The exercise. Please convert every line of the entries below into a Markdown table with the columns "Row" and "Line", numbering the rows and skipping blank lines.

Input for this task.
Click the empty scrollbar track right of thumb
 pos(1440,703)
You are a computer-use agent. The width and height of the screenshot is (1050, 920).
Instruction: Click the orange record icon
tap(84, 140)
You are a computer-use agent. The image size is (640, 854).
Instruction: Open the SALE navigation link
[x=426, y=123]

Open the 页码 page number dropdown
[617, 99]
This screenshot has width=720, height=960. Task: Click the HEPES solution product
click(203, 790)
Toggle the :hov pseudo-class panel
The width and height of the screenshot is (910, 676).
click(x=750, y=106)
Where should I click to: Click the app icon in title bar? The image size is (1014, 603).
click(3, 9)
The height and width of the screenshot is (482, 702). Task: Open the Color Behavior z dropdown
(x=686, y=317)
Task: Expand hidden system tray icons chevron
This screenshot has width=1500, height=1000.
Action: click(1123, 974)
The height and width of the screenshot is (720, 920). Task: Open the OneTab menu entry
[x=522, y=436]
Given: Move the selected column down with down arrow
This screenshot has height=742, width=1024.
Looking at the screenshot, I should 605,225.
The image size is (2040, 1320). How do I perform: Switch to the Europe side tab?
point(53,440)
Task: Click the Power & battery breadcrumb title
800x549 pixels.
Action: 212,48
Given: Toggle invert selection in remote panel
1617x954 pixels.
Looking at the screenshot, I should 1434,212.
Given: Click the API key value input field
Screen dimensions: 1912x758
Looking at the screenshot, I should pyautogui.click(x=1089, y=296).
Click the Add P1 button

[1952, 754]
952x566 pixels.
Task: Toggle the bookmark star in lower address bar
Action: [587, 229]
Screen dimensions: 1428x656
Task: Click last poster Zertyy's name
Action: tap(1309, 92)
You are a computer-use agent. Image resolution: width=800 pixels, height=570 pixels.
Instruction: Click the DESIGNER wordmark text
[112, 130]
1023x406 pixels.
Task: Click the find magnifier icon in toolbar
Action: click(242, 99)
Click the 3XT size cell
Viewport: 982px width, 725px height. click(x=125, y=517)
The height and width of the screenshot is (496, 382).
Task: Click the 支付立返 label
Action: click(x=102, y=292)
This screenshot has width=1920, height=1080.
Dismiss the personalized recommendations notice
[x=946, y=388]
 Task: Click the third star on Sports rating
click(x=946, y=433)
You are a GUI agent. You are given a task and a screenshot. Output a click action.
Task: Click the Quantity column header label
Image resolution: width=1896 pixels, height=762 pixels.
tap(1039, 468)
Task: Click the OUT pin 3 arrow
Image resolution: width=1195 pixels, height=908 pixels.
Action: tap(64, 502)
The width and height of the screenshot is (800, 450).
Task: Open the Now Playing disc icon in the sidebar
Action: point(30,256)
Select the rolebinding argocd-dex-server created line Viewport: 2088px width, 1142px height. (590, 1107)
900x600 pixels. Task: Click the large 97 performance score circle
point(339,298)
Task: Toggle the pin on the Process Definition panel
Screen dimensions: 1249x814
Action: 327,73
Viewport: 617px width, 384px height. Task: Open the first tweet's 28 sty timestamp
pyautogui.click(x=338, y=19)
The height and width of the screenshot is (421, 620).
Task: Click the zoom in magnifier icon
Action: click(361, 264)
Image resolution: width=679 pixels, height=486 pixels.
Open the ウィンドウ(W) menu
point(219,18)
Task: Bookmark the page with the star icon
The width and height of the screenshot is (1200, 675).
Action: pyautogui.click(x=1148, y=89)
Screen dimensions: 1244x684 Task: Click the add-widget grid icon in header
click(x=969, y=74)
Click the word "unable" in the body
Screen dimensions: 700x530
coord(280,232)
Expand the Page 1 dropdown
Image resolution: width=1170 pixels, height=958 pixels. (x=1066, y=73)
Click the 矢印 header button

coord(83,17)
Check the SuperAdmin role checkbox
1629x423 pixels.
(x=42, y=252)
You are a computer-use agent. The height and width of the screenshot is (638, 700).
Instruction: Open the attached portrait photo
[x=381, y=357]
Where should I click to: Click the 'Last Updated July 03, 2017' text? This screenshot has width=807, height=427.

Problem solution.
| Row | Line |
|---|---|
| 1 | Click the empty scrollbar track right of thumb |
| 2 |  pos(1440,703) |
| 3 | You are a computer-use agent. The width and height of the screenshot is (1050, 920). |
| 4 | Instruction: Click the orange record icon |
| 5 | tap(84, 140) |
| 6 | You are a computer-use agent. The image size is (640, 854). |
| 7 | Instruction: Open the SALE navigation link |
| 8 | [x=426, y=123] |
| 9 | Open the 页码 page number dropdown |
| 10 | [617, 99] |
| 11 | This screenshot has width=720, height=960. Task: Click the HEPES solution product |
| 12 | click(203, 790) |
| 13 | Toggle the :hov pseudo-class panel |
| 14 | The width and height of the screenshot is (910, 676). |
| 15 | click(x=750, y=106) |
| 16 | Where should I click to: Click the app icon in title bar? The image size is (1014, 603). |
| 17 | click(3, 9) |
| 18 | The height and width of the screenshot is (482, 702). Task: Open the Color Behavior z dropdown |
| 19 | (x=686, y=317) |
| 20 | Task: Expand hidden system tray icons chevron |
| 21 | This screenshot has width=1500, height=1000. |
| 22 | Action: click(1123, 974) |
| 23 | The height and width of the screenshot is (720, 920). Task: Open the OneTab menu entry |
| 24 | [x=522, y=436] |
| 25 | Given: Move the selected column down with down arrow |
| 26 | This screenshot has height=742, width=1024. |
| 27 | Looking at the screenshot, I should 605,225. |
| 28 | The image size is (2040, 1320). How do I perform: Switch to the Europe side tab? |
| 29 | point(53,440) |
| 30 | Task: Click the Power & battery breadcrumb title |
| 31 | 800x549 pixels. |
| 32 | Action: 212,48 |
| 33 | Given: Toggle invert selection in remote panel |
| 34 | 1617x954 pixels. |
| 35 | Looking at the screenshot, I should 1434,212. |
| 36 | Given: Click the API key value input field |
| 37 | Screen dimensions: 1912x758 |
| 38 | Looking at the screenshot, I should pyautogui.click(x=1089, y=296). |
| 39 | Click the Add P1 button |
| 40 | [1952, 754] |
| 41 | 952x566 pixels. |
| 42 | Task: Toggle the bookmark star in lower address bar |
| 43 | Action: [587, 229] |
| 44 | Screen dimensions: 1428x656 |
| 45 | Task: Click last poster Zertyy's name |
| 46 | Action: tap(1309, 92) |
| 47 | You are a computer-use agent. Image resolution: width=800 pixels, height=570 pixels. |
| 48 | Instruction: Click the DESIGNER wordmark text |
| 49 | [112, 130] |
| 50 | 1023x406 pixels. |
| 51 | Task: Click the find magnifier icon in toolbar |
| 52 | Action: click(242, 99) |
| 53 | Click the 3XT size cell |
| 54 | Viewport: 982px width, 725px height. click(x=125, y=517) |
| 55 | The height and width of the screenshot is (496, 382). |
| 56 | Task: Click the 支付立返 label |
| 57 | Action: click(x=102, y=292) |
| 58 | This screenshot has width=1920, height=1080. |
| 59 | Dismiss the personalized recommendations notice |
| 60 | [x=946, y=388] |
| 61 |  Task: Click the third star on Sports rating |
| 62 | click(x=946, y=433) |
| 63 | You are a GUI agent. You are given a task and a screenshot. Output a click action. |
| 64 | Task: Click the Quantity column header label |
| 65 | Image resolution: width=1896 pixels, height=762 pixels. |
| 66 | tap(1039, 468) |
| 67 | Task: Click the OUT pin 3 arrow |
| 68 | Image resolution: width=1195 pixels, height=908 pixels. |
| 69 | Action: tap(64, 502) |
| 70 | The width and height of the screenshot is (800, 450). |
| 71 | Task: Open the Now Playing disc icon in the sidebar |
| 72 | Action: point(30,256) |
| 73 | Select the rolebinding argocd-dex-server created line Viewport: 2088px width, 1142px height. (590, 1107) |
| 74 | 900x600 pixels. Task: Click the large 97 performance score circle |
| 75 | point(339,298) |
| 76 | Task: Toggle the pin on the Process Definition panel |
| 77 | Screen dimensions: 1249x814 |
| 78 | Action: 327,73 |
| 79 | Viewport: 617px width, 384px height. Task: Open the first tweet's 28 sty timestamp |
| 80 | pyautogui.click(x=338, y=19) |
| 81 | The height and width of the screenshot is (421, 620). |
| 82 | Task: Click the zoom in magnifier icon |
| 83 | Action: click(361, 264) |
| 84 | Image resolution: width=679 pixels, height=486 pixels. |
| 85 | Open the ウィンドウ(W) menu |
| 86 | point(219,18) |
| 87 | Task: Bookmark the page with the star icon |
| 88 | The width and height of the screenshot is (1200, 675). |
| 89 | Action: pyautogui.click(x=1148, y=89) |
| 90 | Screen dimensions: 1244x684 Task: Click the add-widget grid icon in header |
| 91 | click(x=969, y=74) |
| 92 | Click the word "unable" in the body |
| 93 | Screen dimensions: 700x530 |
| 94 | coord(280,232) |
| 95 | Expand the Page 1 dropdown |
| 96 | Image resolution: width=1170 pixels, height=958 pixels. (x=1066, y=73) |
| 97 | Click the 矢印 header button |
| 98 | coord(83,17) |
| 99 | Check the SuperAdmin role checkbox |
| 100 | 1629x423 pixels. |
| 101 | (x=42, y=252) |
| 102 | You are a computer-use agent. The height and width of the screenshot is (638, 700). |
| 103 | Instruction: Open the attached portrait photo |
| 104 | [x=381, y=357] |
| 105 | Where should I click to: Click the 'Last Updated July 03, 2017' text? This screenshot has width=807, height=427. |